* What is required
Give the listing from the line with "Image resolution: width=1061, height=720." to the line with "tabata@ikuseikai-tky.or.jp" as a Markdown table with a Row column holding the row number and a Text column holding the line, leaving out blank lines.

* Data provided

----

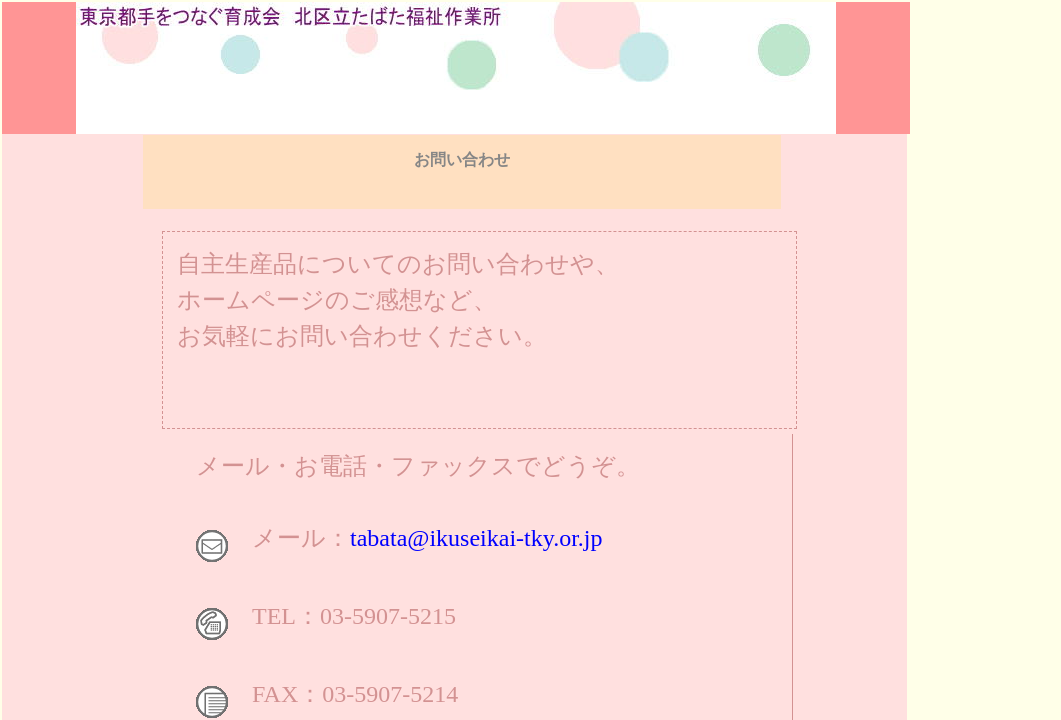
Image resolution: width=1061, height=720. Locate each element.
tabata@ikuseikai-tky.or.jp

----

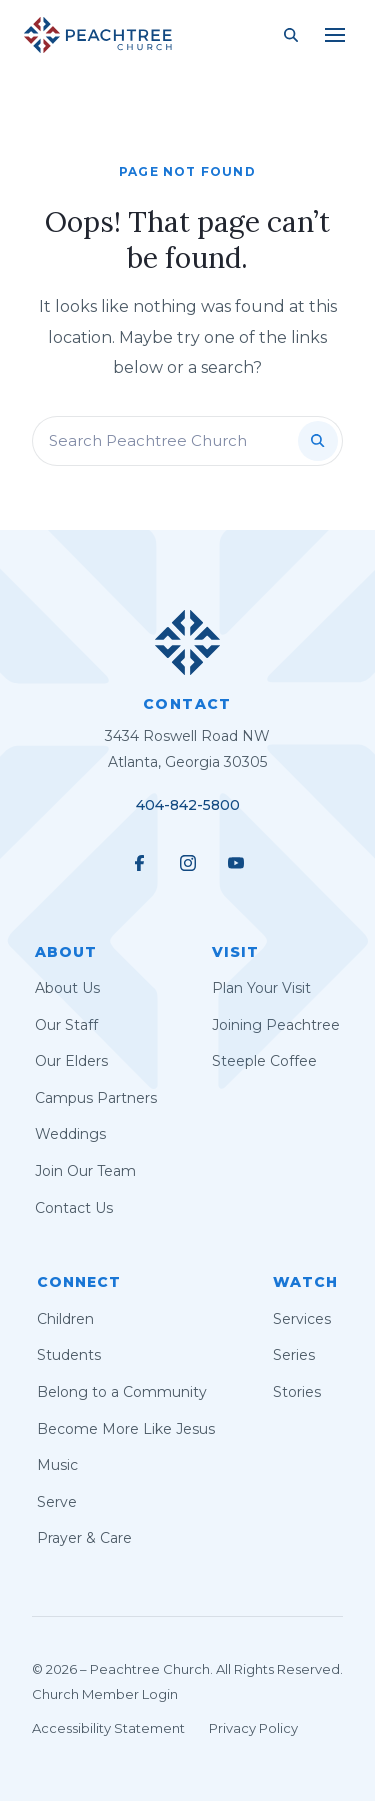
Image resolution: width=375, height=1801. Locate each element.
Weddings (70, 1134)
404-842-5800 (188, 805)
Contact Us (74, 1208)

----

* Answer
| Row | Text |
|---|---|
| 1 | Image resolution: width=1061, height=720. Locate each element. |
| 2 | tabata@ikuseikai-tky.or.jp |